My dad, a real estate broker, worked 6 days and nights, and often came home late, his speech slow and slightly scrambled, his breath already sweet-smelling even before the Seagram's Seven he poured from the bottle next to the kitchen sink before collapsing into his chair. Our house was quiet, except for the TV, always on, day and night.


I prayed every night for two things. First, "If I should die before I wake, I pray the Lord my soul to take” and second that I wouldn't go blind from sitting so close to the TV. Like air bubbles in the lights, my holiday memories, effervescent tidings of comfort and joy, quickly evaporated.


Good memories surface, too. There was always a big turkey at Thanksgiving, piles of presents under the tree, trips into the city to see the Rockettes and Rockefeller Center, taffeta dresses for my almost-Christmas birthday: buoyant bits and pieces encapsulated like in those little glass tubes, irrepressible happy-sad-good-bad strands swirling around together, rising to the top, then dissipating, seeking storage space in my memory closet.


Now, on this day after Thanksgiving, once again, there will be much clatter and chatter: grab bags gifts for everyone, houses to decorate, and prizes for Show and Tell.


Santa will sing too loudly, the kids will light the candles at the table - they know what they can count on. The recently edited family video features cameos of my grandkids’ "new" girlfriend and boyfriend.
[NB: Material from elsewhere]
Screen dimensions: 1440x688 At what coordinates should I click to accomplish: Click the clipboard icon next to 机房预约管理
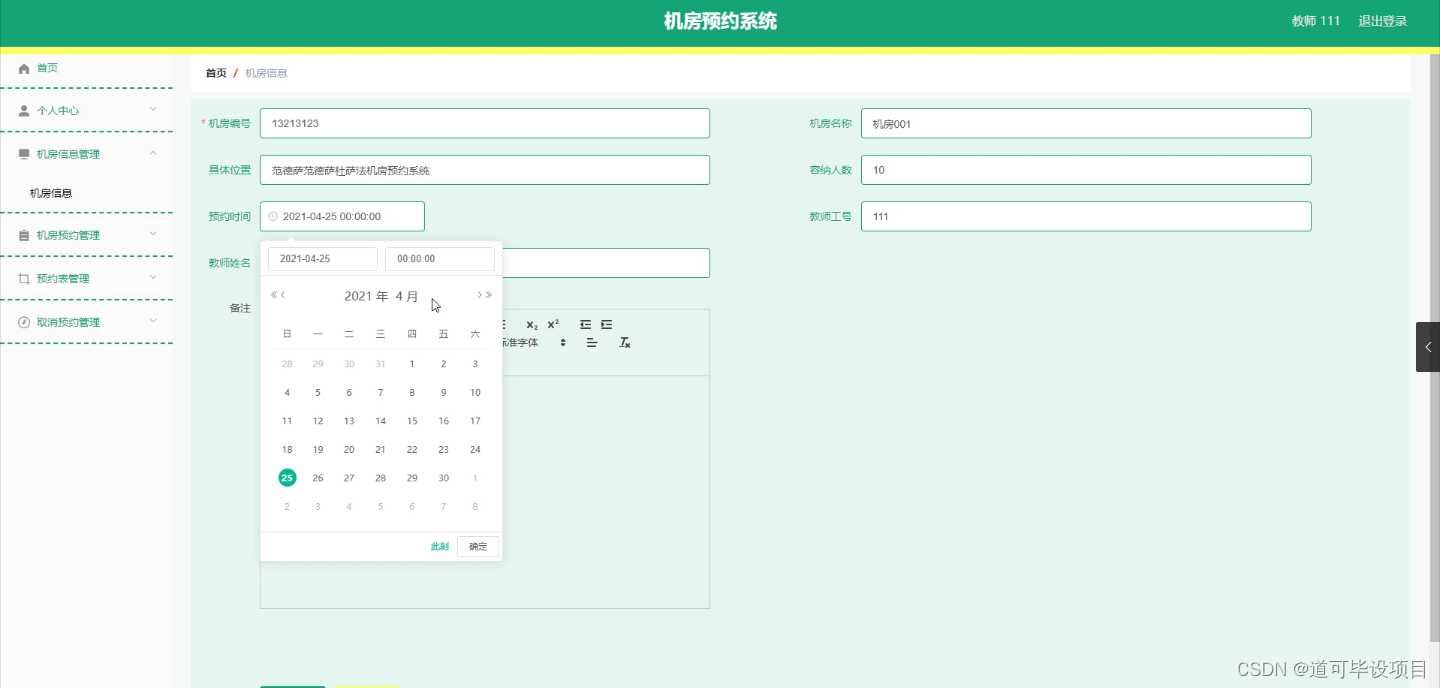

This year, they made the cut.


I love that we gather; it's important to me. I hope that my kids and grandkids will remember these days fondly forever and more: the handmade ornaments we made and the houses we decorated, the blinking noses and Santa belting out “It’s Beginning to Look a Lot Like Christmas,” my exploding pastry bag and the singing turkey hat, the year everyone lost at Charades, lighting the candles at the table ......the stories and the space we all shared.


If not, there's YouTube. I’ve already uploaded the latest sequel to “Seasons of Joy.”